The Israel-haters, a category that we must now add Peter Beinart to, use the argument that the imperative of Palestinian human rights demands a one-state solution with a natural Arab majority and Jewish minority.
The basic problem with the thesis that a one-state solution is the only way to give Palestinians the human rights they deserve is that this same “solution” would ensure that Jews lose the human rights they deserve.
The issue isn’t human rights. Everyone supports human rights. The issue is how to balance competing human rights of two different groups. But the Israel haters don’t want you to think about that problem – they want to emphasize the Palestinian human rights issue and they do everything possible to avoid the obvious fact that Jews would not do well under any Arab majority government. They also avoid the equally obvious fact that Palestinians under “occupation” are in far better shape than Jews would be under Arab rule.
Why is this obvious? Just look at how Christians are doing in the Arab world. They are oppressed and fleeing as fast as they can.
Arab Muslims hate Jews much more than they hate Christians.
Sometimes, though, the one-stater Israel-haters are forced to answer the question about Jewish human rights directly. And their response is simply, yeah, that might be a problem, but we hope it won’t be that bad, and anyway it is a small price to pay for their vision of a world without Israel.
Listen to Ali Abunimah, whose book on a single state inspired Beinart, answer this very question in 2009 at Hampshire College:
You can never have an absolute guarantee about what the future will be like. ... You cannot guarantee that if there was a one-state solution it wouldn't, it would be…the best scenario is if it's more in the direction of South Africa and Northern Ireland than Zimbabwe. But we couldn't rule out, you know, some disastrous situation, like Zimbabwe.
Beinart, when asked that same question, is even less honest than Abuinimah. He didn’t even admit to the possibility of pogroms against Jews as the Arab world has had for centuries:
If there’s another round of violence between these two populations, why does that presage a situation in which they can live peacefully?
The evidence suggests that once people gain their freedom, the appeal of violence goes way down.

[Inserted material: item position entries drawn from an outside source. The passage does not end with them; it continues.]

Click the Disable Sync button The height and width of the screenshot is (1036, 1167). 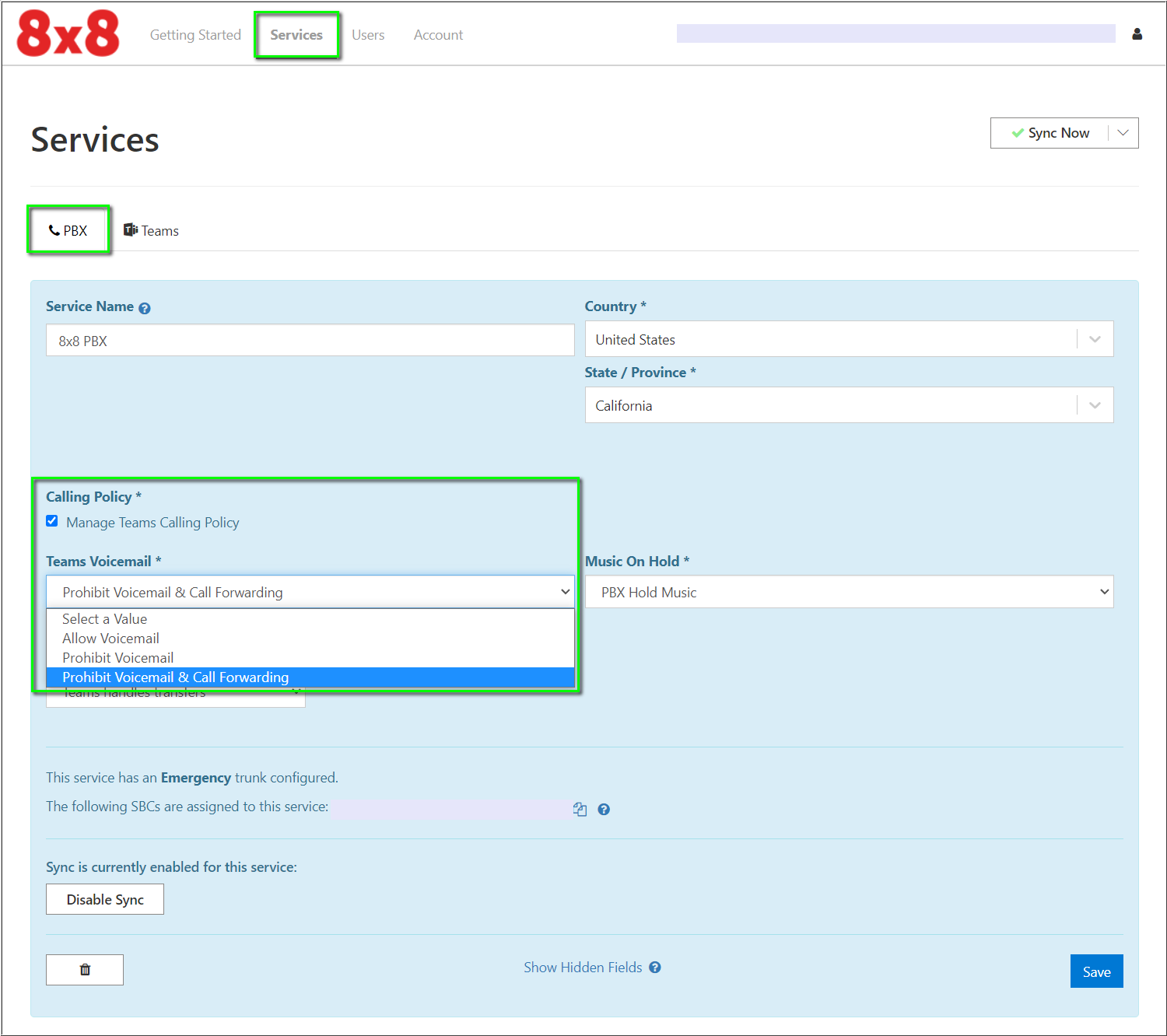point(104,899)
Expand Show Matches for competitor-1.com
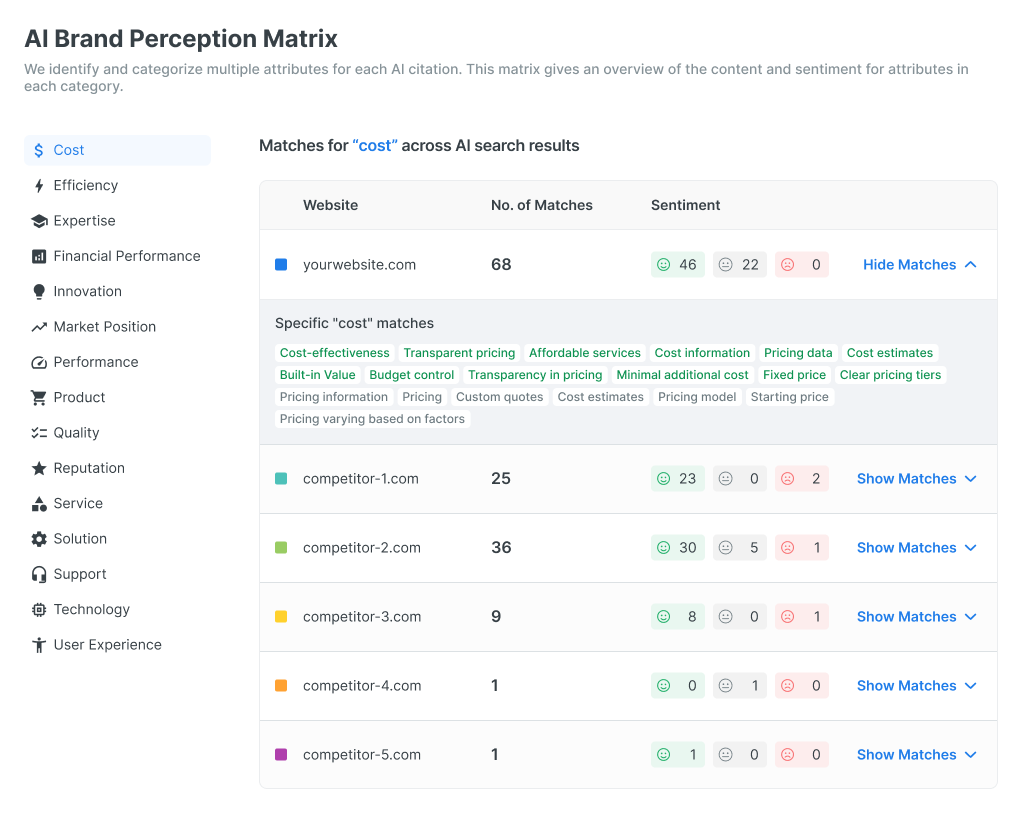Viewport: 1022px width, 821px height. pos(916,479)
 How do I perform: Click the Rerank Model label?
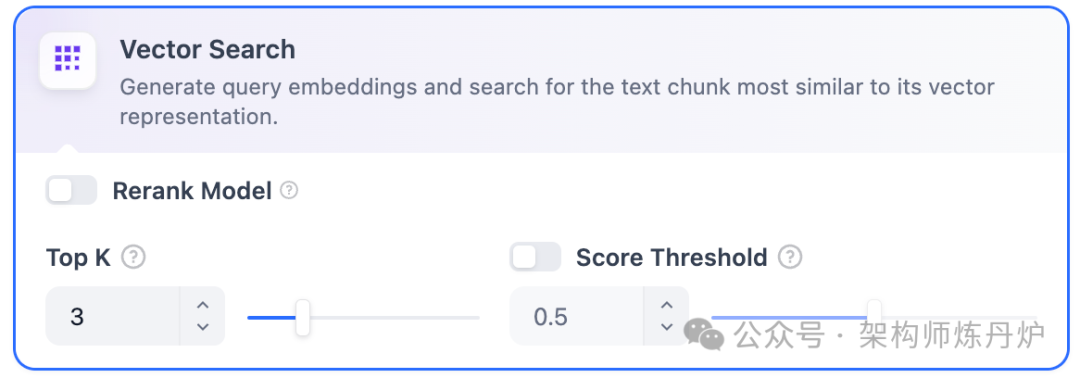(x=192, y=191)
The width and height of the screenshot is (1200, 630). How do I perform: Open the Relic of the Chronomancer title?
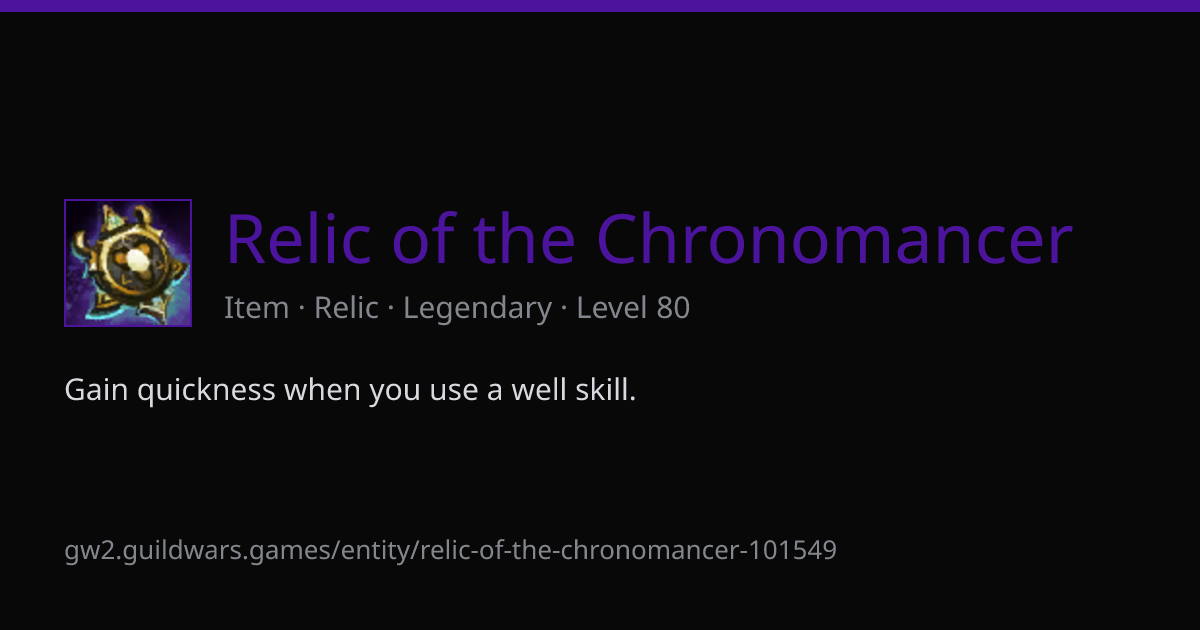click(x=649, y=240)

The Irish Republican Army killed more than 1,700 people in terrorist attacks both in Northern Ireland and in the rest of Britain. That didn’t mean that Catholics in Northern Ireland were incapable of living alongside Protestants. It meant that they needed to live alongside Protestants with equal rights.
If there is violence, it’s a testament to the dynamics of oppression. It doesn’t show that Palestinians and Jews can’t live together in equality. It shows that they can’t live together without equality.
See? if Arabs are attacking Jews, that is proof that the Jews are mistreating Arabs!
Because Arab antisemitism is unthinkable.
Beinart doubles down on the same idea here:
To human rights posers like Beinart, Arabs cannot be expected to act morally when they are “oppressed.” This is exactly what Hamas and Islamic Jihad have been saying for years after every terror attack: it is a “natural reaction” to Israel’s oppression.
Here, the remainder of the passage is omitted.